Wakil Ketua DPR Azis Syamsuddin menilai KPU Sabu Raijua telah kecolongan dengan meloloskan Orient P Riwu Kore saat pemeriksaan syarat administrasi calon bupati. Orient yang diusung PDIP dan Demokrat terpilih dalam pilkada serentak 2020.
"Karena saat proses pendaftaran pasangan calon kepala daerah, tentunya harus melalui syarat. Salah satunya syarat lolos dari proses verifikasi administrasi dan kesehatan. Tentunya ada kesalahan yang dilakukan tim verifikasi, sampai lolosnya WNA menjadi calon pasangan yang berlaga dalam pilkada 2020," kata Azis dalam keterangannya, Jumat (5/2).
Azis meminta kasus tersebut tidak berulang dan menjadi pelajaran bagi seluruh KPU daerah.
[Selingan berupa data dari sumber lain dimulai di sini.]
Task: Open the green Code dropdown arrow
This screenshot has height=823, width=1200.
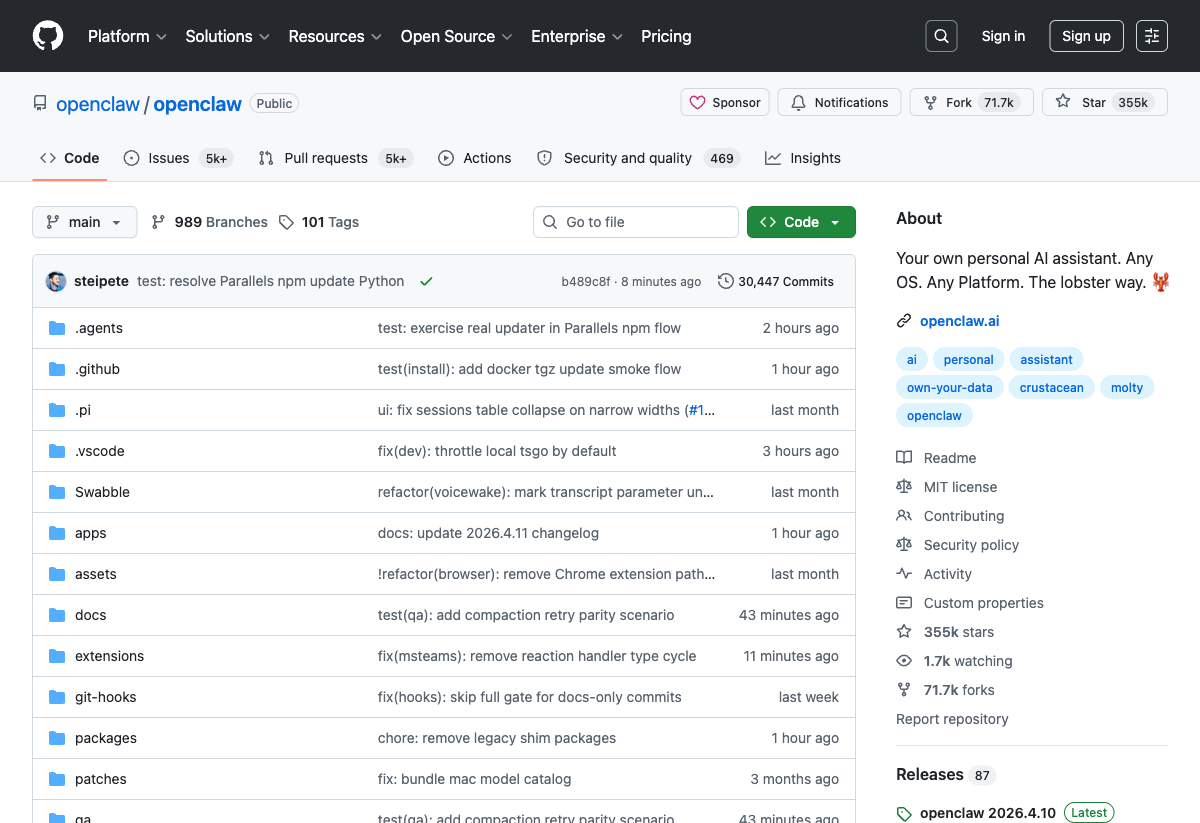Action: tap(836, 222)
"Adanya perkembangan teknologi tentunya memudahkan dalam melakukan verifikasi data administrasi untuk menyinkronkan data kependudukan, tentunya KPUD lebih mudah mencocokkan data kewarganegaraan," ucapnya.
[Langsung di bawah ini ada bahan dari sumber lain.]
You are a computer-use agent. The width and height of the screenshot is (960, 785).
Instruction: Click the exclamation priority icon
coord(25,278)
Politikus Golkar itu kembali menyebut kasus WNA lolos menjadi bupati karena ada kesalahan di KPUD Sabu."Sekali lagi KPUD Sabu Raijua kecolongan," ucapnya.
Status Orient diketahui masih warga negara asing setelah Bawaslu bersurat ke Kedubes AS. Sementara KPU RI menyebut proses verifikasi telah dilakukan KPU Sabu Raijua.